Andrenalin und Endorphine

Selbstverletzung führt zu einer Reihe biochemischer und neurobiologischer Reaktionen im Körper. Eine Selbstverletzung (oder auch schon das Vorbereiten) löst in deinem Körper zunächst eine Stressreaktion aus: er schüttet Adrenalin aus. Das Hormon sorgt dafür, dass dein Herz schneller schlägt, du hellwach, konzentriert und „kampfbereit“ bist. Dieser Adrenalinstoß kann sich wie ein Energie- oder Spannungs-Kick anfühlen.

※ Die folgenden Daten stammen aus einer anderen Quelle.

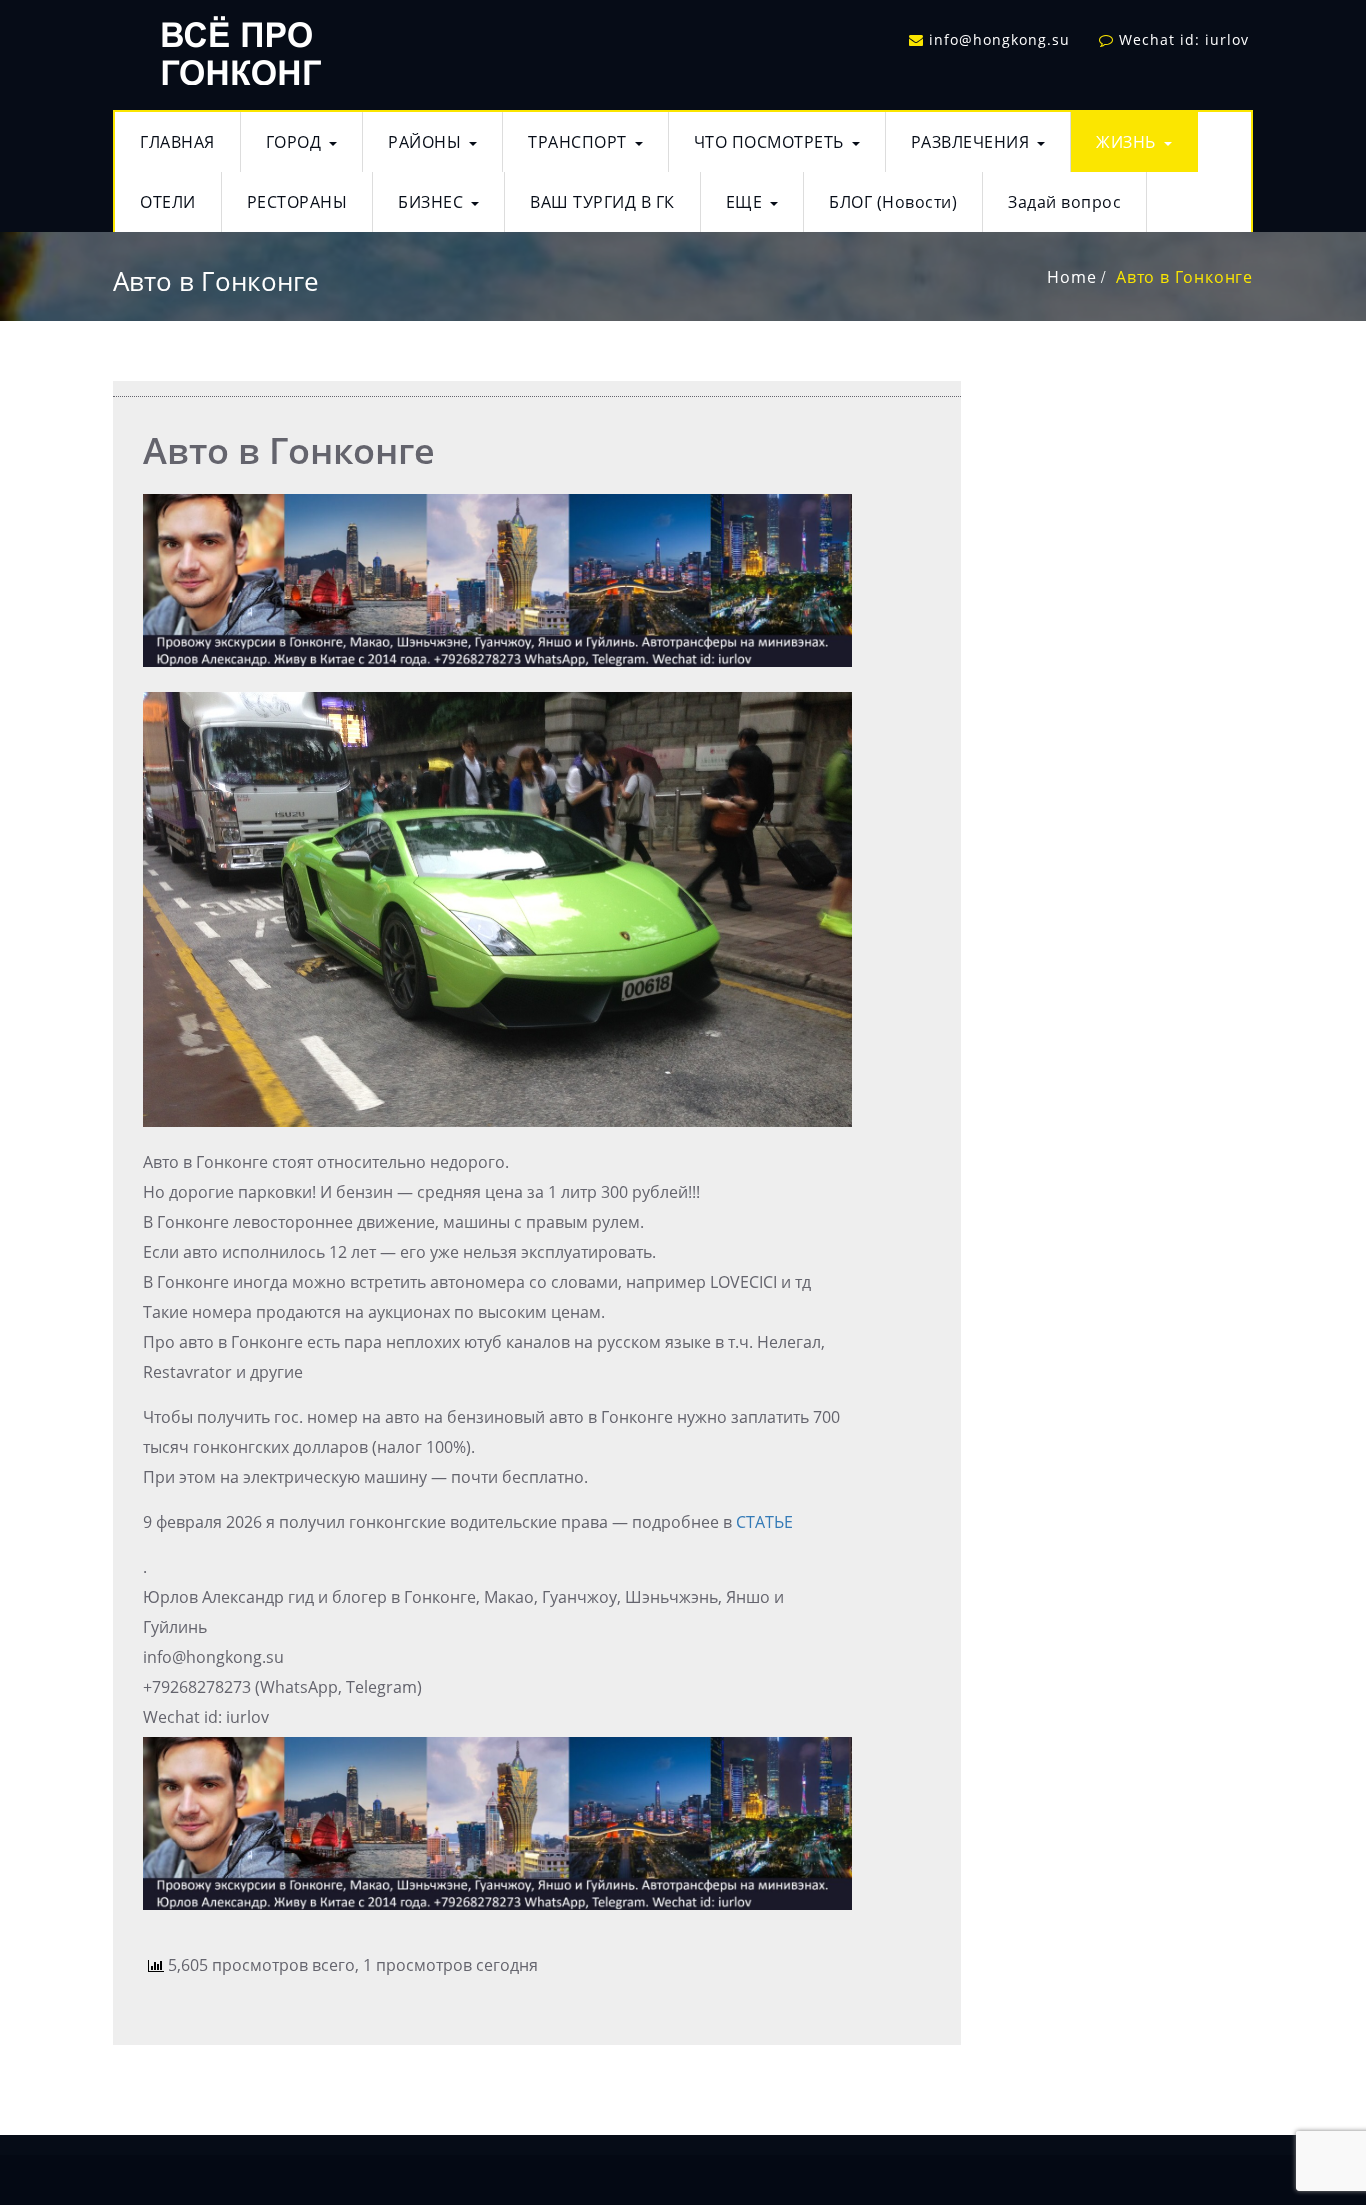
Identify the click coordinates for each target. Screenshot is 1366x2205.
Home (1071, 277)
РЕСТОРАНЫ (297, 202)
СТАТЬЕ (764, 1522)
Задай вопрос (1064, 202)
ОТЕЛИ (168, 202)
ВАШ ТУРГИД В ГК (602, 202)
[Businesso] (238, 45)
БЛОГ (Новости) (893, 202)
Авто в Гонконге (1184, 277)
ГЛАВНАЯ (177, 142)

Wenn du dich selbst verletzt, „spürt“ dein Gehirn den körperlichen Schmerz und das lenkt es für einen Moment von den starken Gefühlen ab, die dich überfordern. Dein Körper reagiert auf den Schmerz, indem er nun zusätzlich Endorphine ausschüttet. Endorphine sind Stoffe, die wie natürliche Schmerzmittel und Stimmungsaufheller wirken. Daher werden sie auch Glückshormone genannt. Diese Endorphine sorgen dafür, dass du dich beruhigter und für einen kurzen Moment sogar besser fühlst, weil sie den Schmerz lindern und eine Art „Belohnungsgefühl“ auslösen.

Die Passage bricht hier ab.